### RECORDS FOR THIS EXERCISE
________________________

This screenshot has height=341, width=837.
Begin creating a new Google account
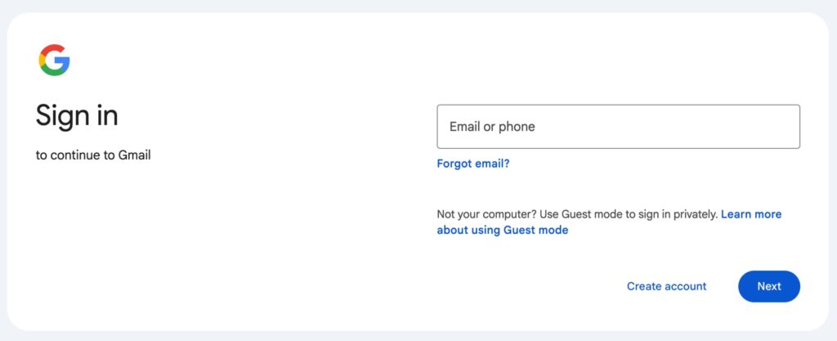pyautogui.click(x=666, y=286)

________________________

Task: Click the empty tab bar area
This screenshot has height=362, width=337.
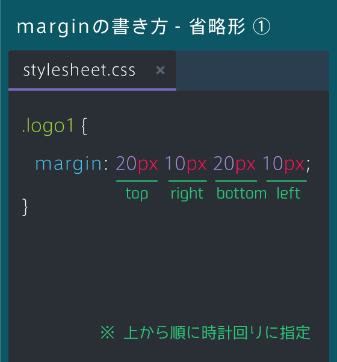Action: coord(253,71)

________________________

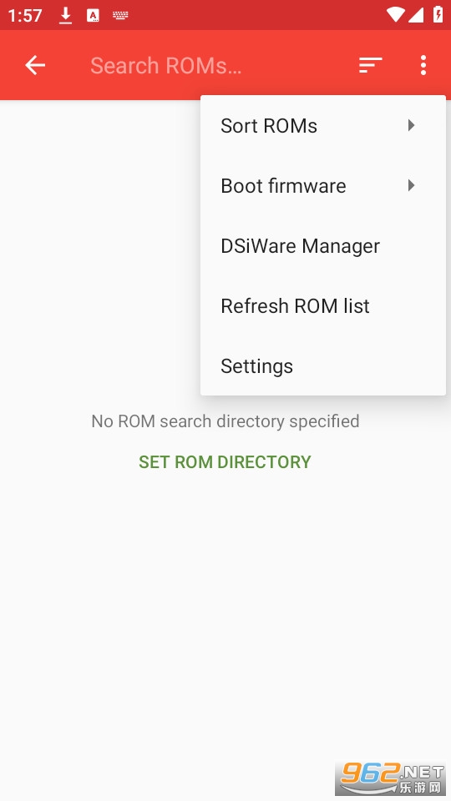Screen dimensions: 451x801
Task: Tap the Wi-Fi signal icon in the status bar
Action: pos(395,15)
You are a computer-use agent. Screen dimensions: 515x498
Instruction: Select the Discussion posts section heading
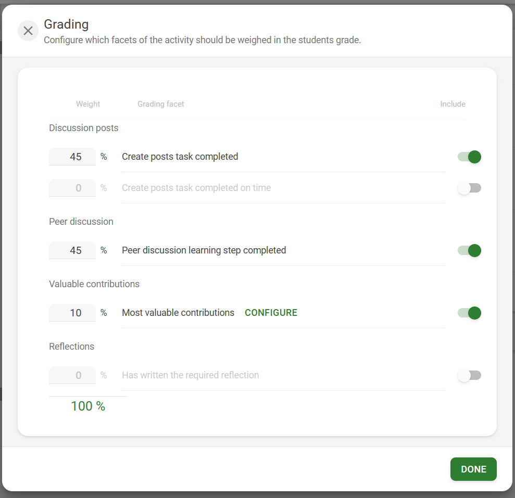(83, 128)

________________________

Transcribe the data from the line containing "Task: Click the empty tab bar area" up to and including the line containing "Action: coord(253,71)", reproducing each line precisely. Omit the pictures from your answer.

Task: Click the empty tab bar area
This screenshot has height=362, width=337.
Action: coord(253,71)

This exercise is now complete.